■ Document extract:
◇ ◇ ◇ ◇ ◇
PGGM is keen to expand holdings in assets that currently fall between its infrastructure and private equity portfolios, reducing operational risk while still taking an equity stake in projects.

Ruulke Bagijn, CIO for Private Markets, said the €187bn pension manager could build capacity in the area if pension funds showed an interest in potential assets, but she denied there were plans to grow its in-house private equity team.

If PGGM implements the strategy, it would be likely to target assets with less operational and financial risk than those currently within its PE or infrastructure portfolios, while still allowing it to take an equity stake.

Bagijn told IPE: “It’s somewhere in the space between private equity and infrastructure where we think we can take new steps, where we can do that with our in-house team, build capacity to invest in that area ourselves – and thereby build portfolios that sit very well with the pension funds we invest with.”

When asked to provide examples of which assets would fall between the private equity and infrastructure portfolio, Bagijn explained that they were likely to be non-core infrastructure holdings.
◇ ◇ ◇ ◇ ◇
■ Study material:
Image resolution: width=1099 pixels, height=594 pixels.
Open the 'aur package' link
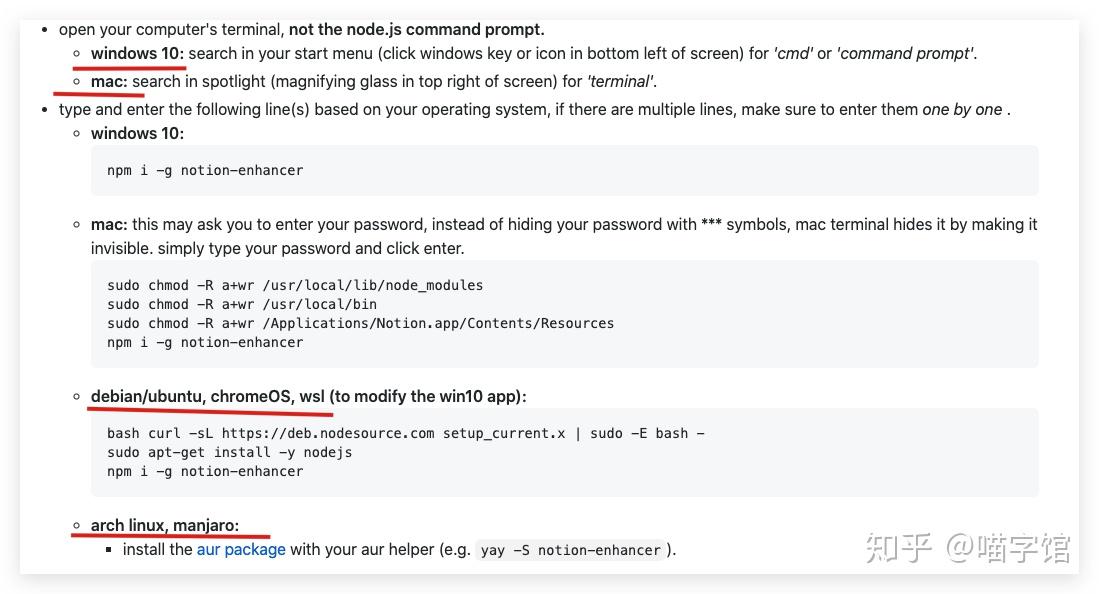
◇ ◇ ◇ ◇ ◇
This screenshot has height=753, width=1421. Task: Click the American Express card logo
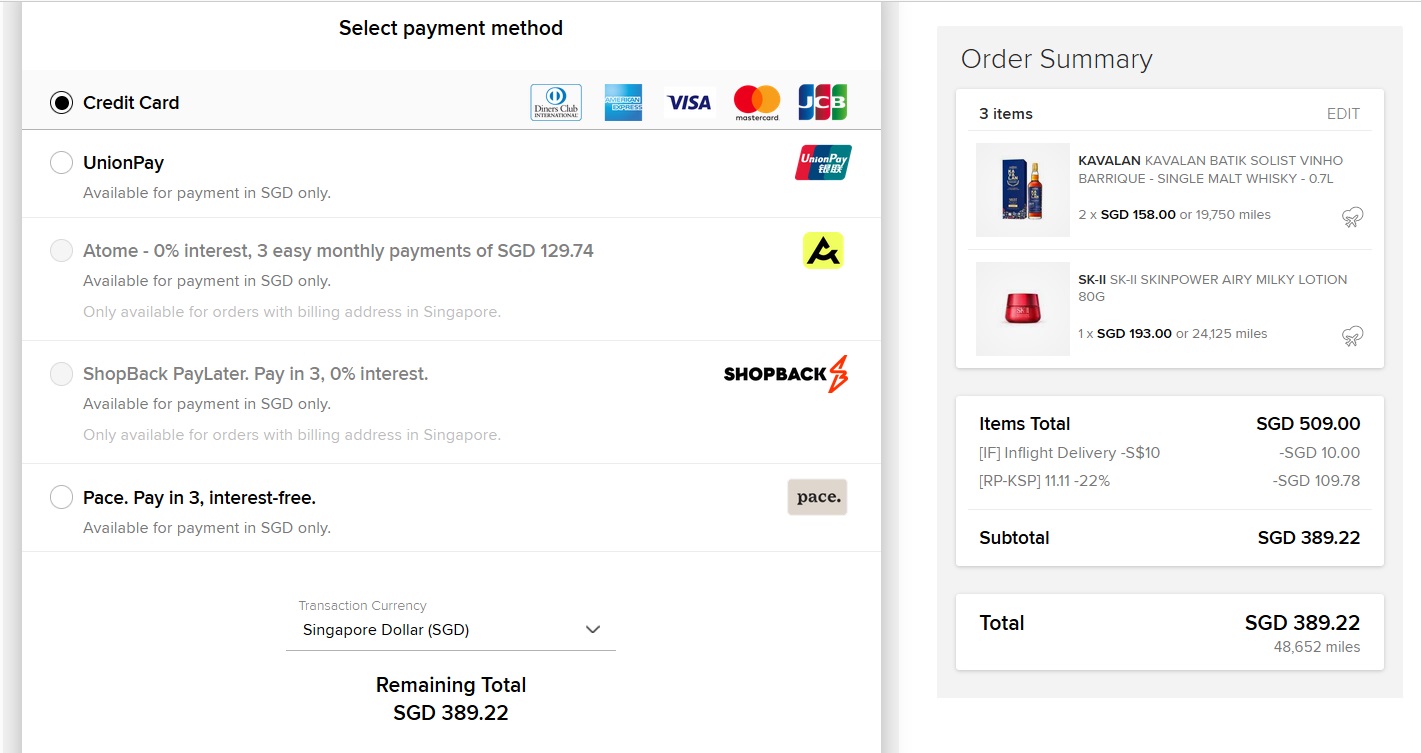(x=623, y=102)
◇ ◇ ◇ ◇ ◇
■ Exercise: In the article on PGGM, what kind of assets did Bagijn say would likely fall between the private equity and infrastructure portfolios? The items were taken from a different source than the article.

■ Answer box: Non-core infrastructure holdings.